Changes proposed in this pull request

🚀 Deployment changes 🚀
(list added or removed env, db changes etc)

Other Notes

Signed-off-by: Jeff Kennedy jeffk@kiva.org

ghost commented 3 years ago

Sorry in advance for the wall of text!

The main difference between them is that Min is >= where as greaterThan is > (and similarly for Max vs lessThan). But yeah, I didn't add these to solve a particular need. I mostly added these as props to help dig into corner cases, root out possible design constraints, and write helpful tests. I'm sort of punting on what the final set of validations should actually be.

That said, there's a more fundamental difference. You can't just use the class-validator function on a function parameter (at least, not in decorator form), you can only use them on class properties. If you want to use a class-validator function on a function parameter, you need to wrap it in something and turn it into a parameter decorator that registers the function so that it can be called at runtime by a method decorator. So, I figured, this is an independent set of validations (which may occasionally, incidentally, delegate to functionality provided by class-validator).

Then I thought, why be limited to just using decorators? Not everyone is sold on aspect-oriented programming, and maybe you want to use it without the metadata pollution, or want to be able to run the validations at some other point in lifecycle of your function's execution. Sure, you could call the class-validator functions directly if you want, but then you're just using a different library (and one which may have a different set of validations).
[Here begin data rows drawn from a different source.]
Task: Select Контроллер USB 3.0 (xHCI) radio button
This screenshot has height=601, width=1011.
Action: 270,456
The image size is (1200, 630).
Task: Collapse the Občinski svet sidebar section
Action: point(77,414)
If you want to use this library, then there should be perfect symmetry between the decorator validations and the imperative validations, because one is not more important than the other.

I'm thinking of this validation library as something complete in its own right and not simply a wrapper around class-validation (even if that's what it really is right now). So if I'm using this library and I use the @LessThan decorator in one place, I expect there to be a lessThan() function. If I have to go to some other library to get access to that function, then that's a problem, not just because it's awkward, but because I can't trust that the underlying implementation will have the same performance.

I do see that it feels a bit strange and maybe confusing to have two parallel implementations of the same validations, though, and I'm totally open to other approaches. But to be honest, It's a bit awkward either way. For example, if it's simply a wrapper around class-validation, then what I called isInteger should be isInt (because that's what they call it). But if we do that, then a class may have an isInt property validation and a function with an isInt parameter validation, which is obviously a name collision. You can of course fix this by aliasing the import, but then you have a different name for isInt anyway and you're really pushing the task of dealing with this awkwardness onto the user.

Anyway, that's my thought process! Sorry again for plastering too many words here.